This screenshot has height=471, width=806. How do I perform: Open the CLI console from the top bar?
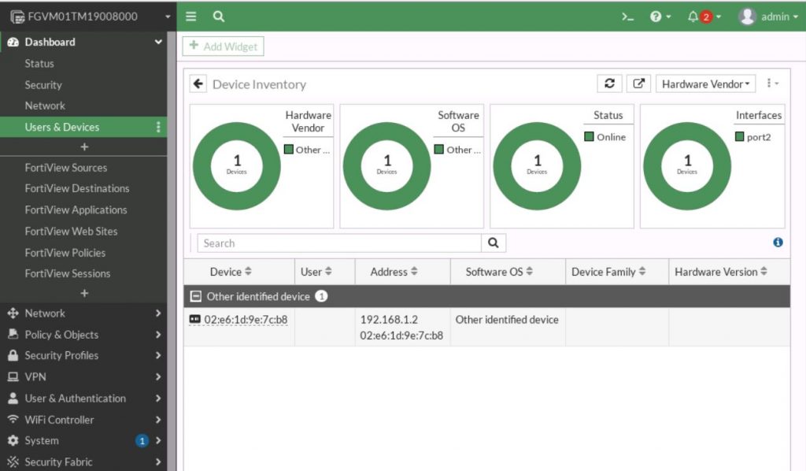[x=627, y=16]
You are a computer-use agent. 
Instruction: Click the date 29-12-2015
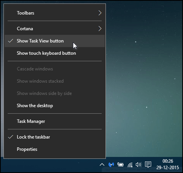[x=168, y=168]
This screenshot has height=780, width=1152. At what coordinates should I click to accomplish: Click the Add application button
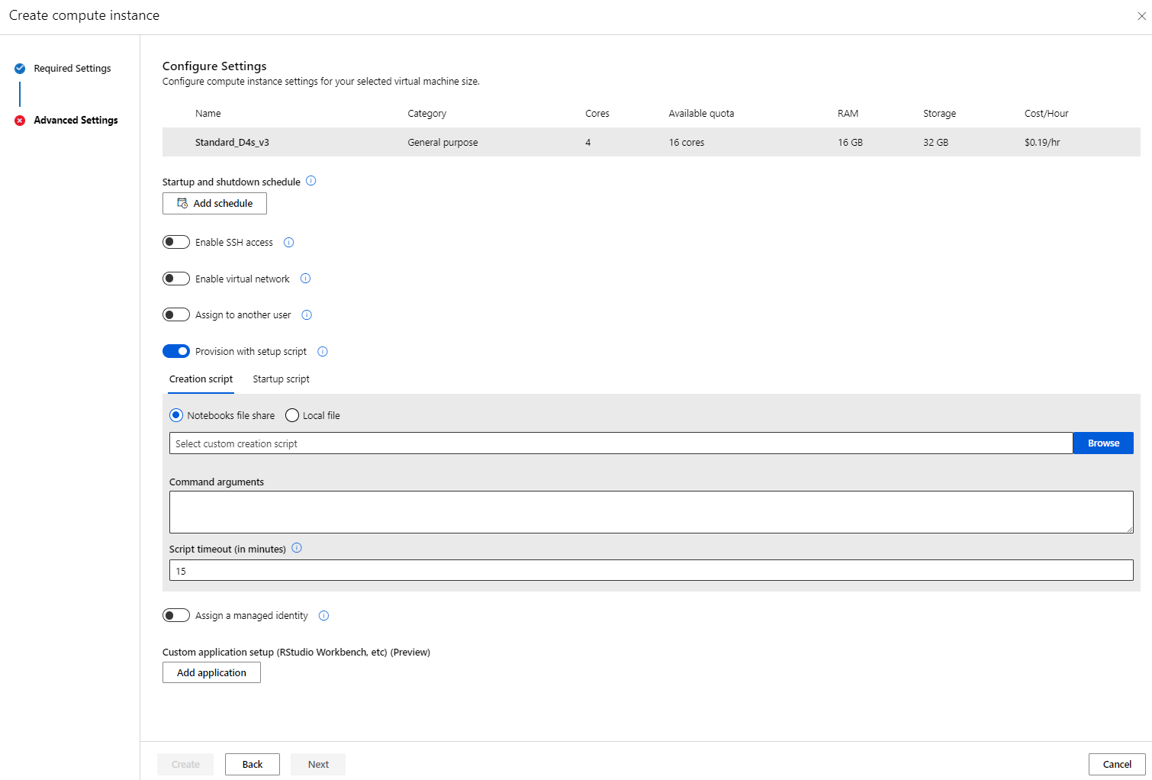(x=211, y=672)
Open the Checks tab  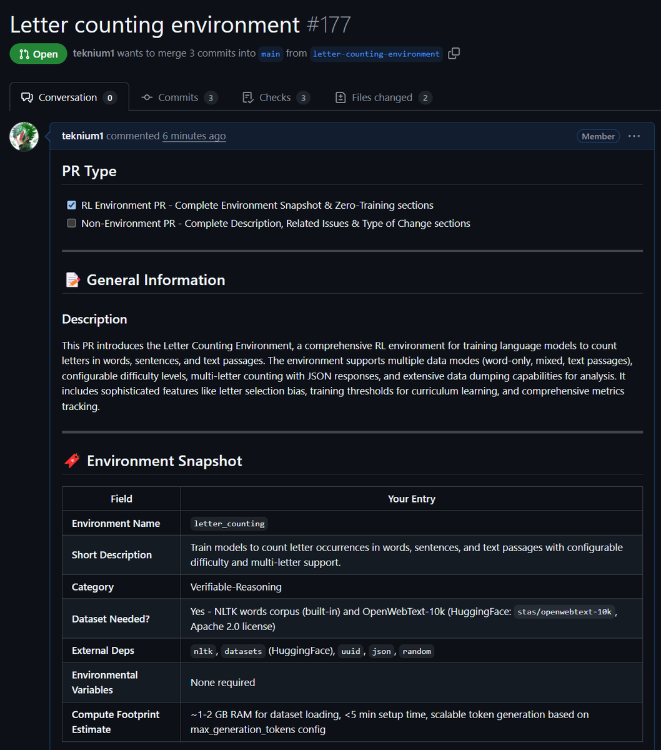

The task: Retype every record as it stands. None of the pictures should appear.

Answer to this exercise:
This screenshot has height=471, width=806. How do I perform: Open the CLI console from the top bar?
[x=627, y=16]
You are a computer-use agent. 
Instruction: Click the date 29-12-2015
[x=168, y=168]
This screenshot has height=780, width=1152. At what coordinates should I click to accomplish: Click the Add application button
(x=211, y=672)
Open the Checks tab  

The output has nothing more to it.